Structural alignment of ligands in their biological conformation is a crucial step in the building of pharmacophoric models in structure-based drug design. In addition, docking algorithms are limited in some cases by the quality of the scoring functions and the limited flexibility of the environment that the different programs allow. On the other hand, GRID molecular interaction potentials (MIPs) have been used for a long time in 3D-QSAR studies. However, in most of these studies the alignment of the molecules is performed on the basis of geometrical or physico-chemical criteria that differ from the MIPs used in the partial least squares statistical analysis. We have previously developed a method to use the same scoring function for the molecular alignment and for 3D-QSAR studies.

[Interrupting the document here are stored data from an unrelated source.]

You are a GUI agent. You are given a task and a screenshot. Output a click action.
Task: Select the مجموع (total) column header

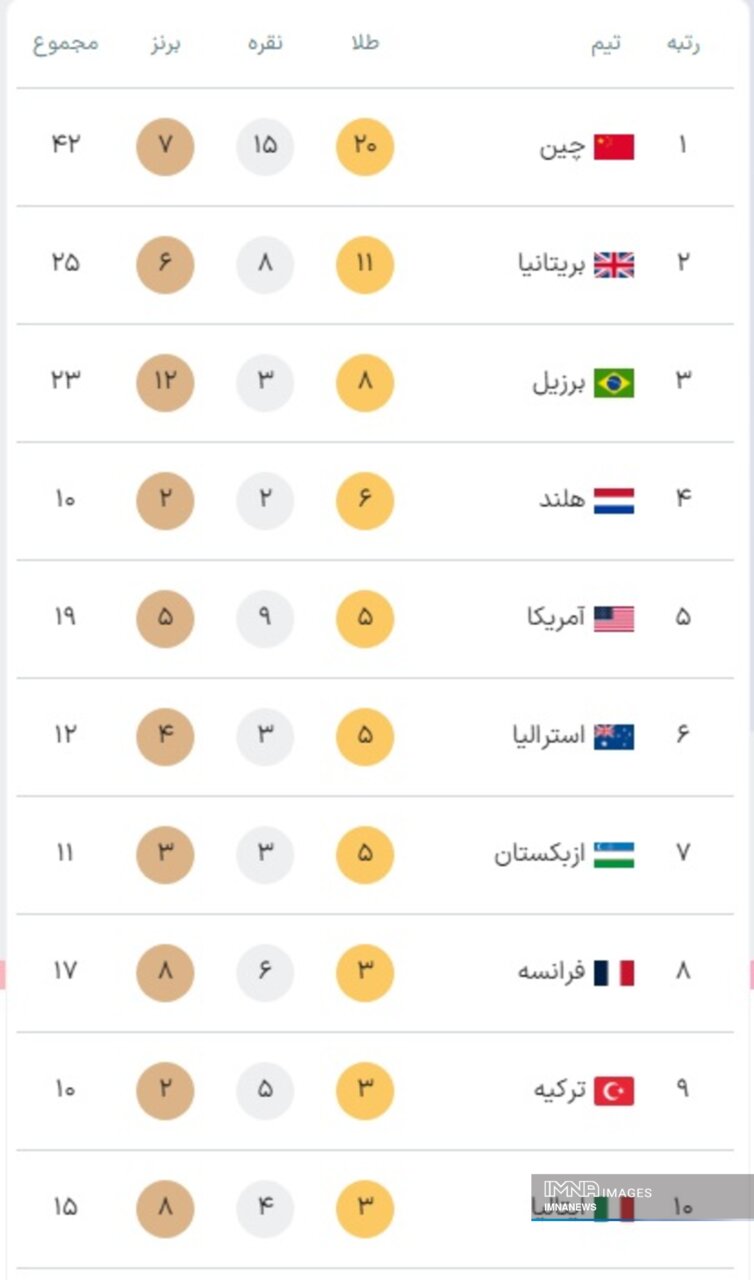[x=66, y=43]
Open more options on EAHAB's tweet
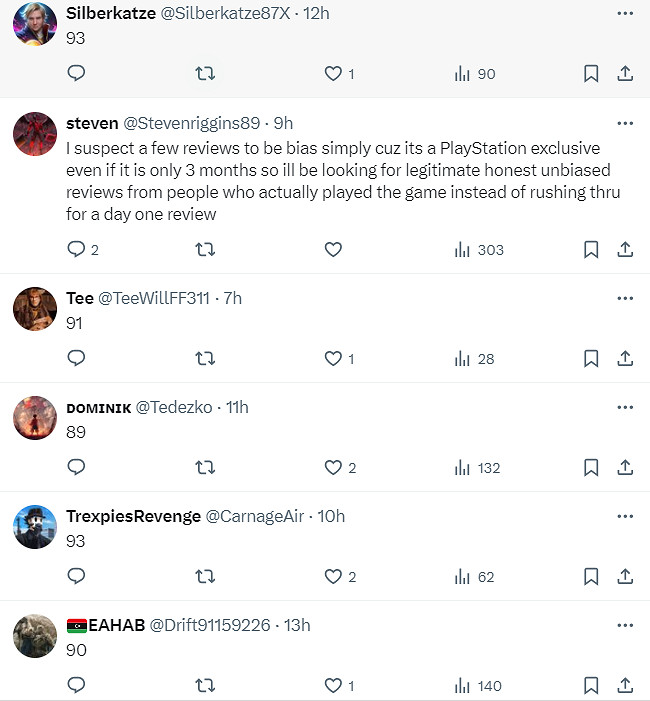 click(x=625, y=625)
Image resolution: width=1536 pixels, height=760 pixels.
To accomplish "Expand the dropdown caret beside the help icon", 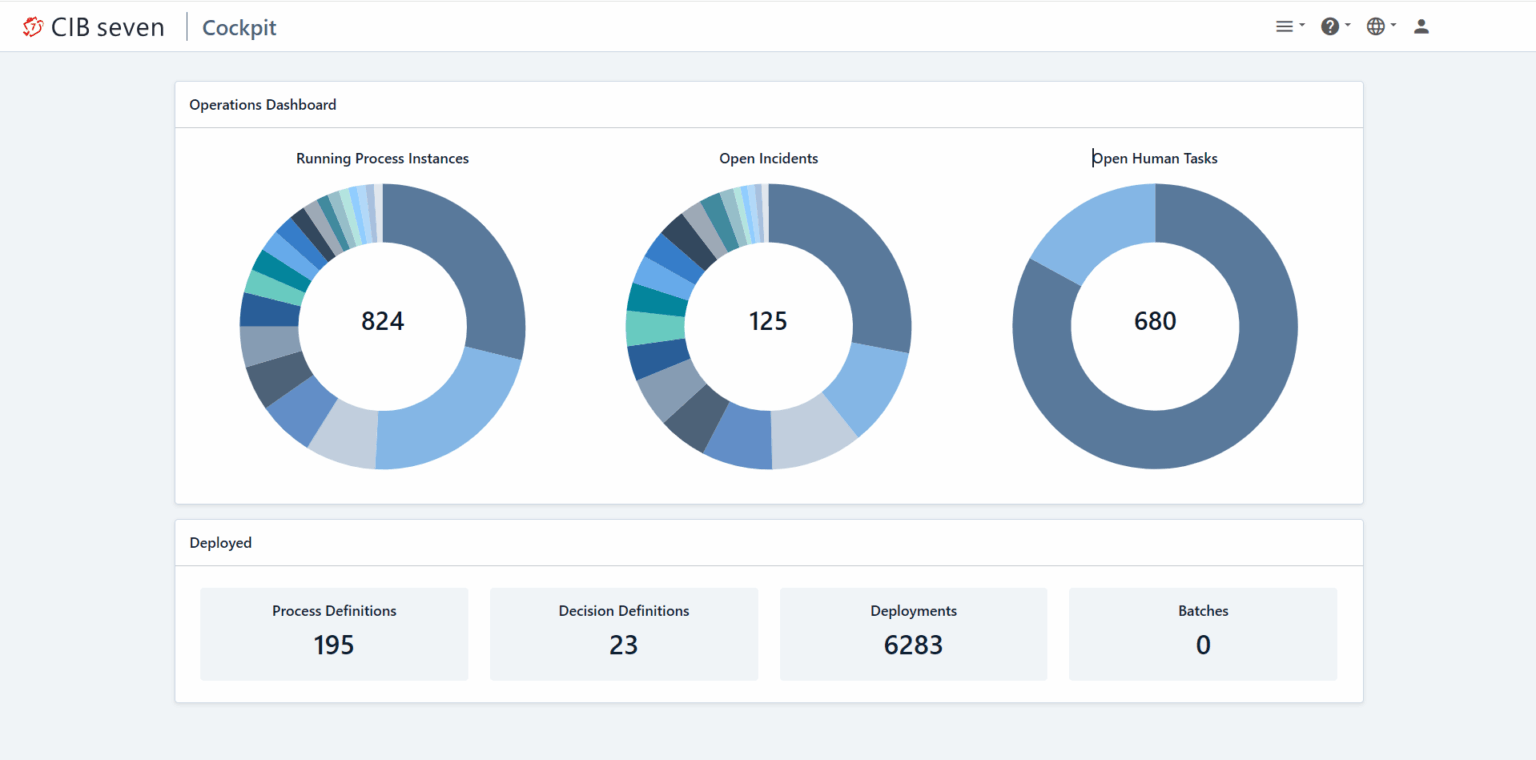I will click(x=1348, y=27).
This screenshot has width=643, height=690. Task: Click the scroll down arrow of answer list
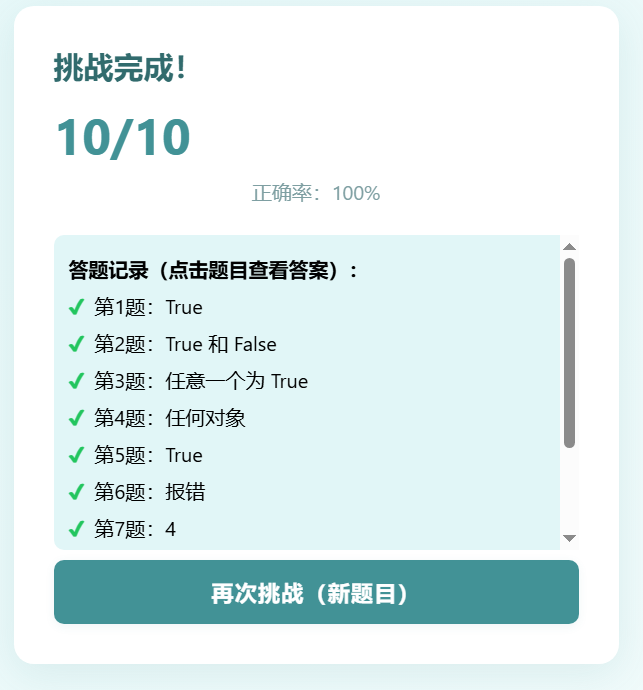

This methodology, based on the use of GRID potentials, consists in the weighted averaging of similarities of the relevant MIPs of the molecules to be aligned. Here we present a method to obtain the weights for the different GRID probes in the average based on the structural information on protein-ligand complexes for relevant systems. The method, implemented in MIPSIM, is shown to yield good accuracy in the prediction of the alignments for two systems: a set of three inhibitors of dihydrofolate reductase and a set of fifteen non-nucleoside HIV-1 reverse transcriptase inhibitors (NNRTIs). The smooth GRID potentials are shown to capture the flexible character of the active site, as opposed to traditional docking scoring energy functions.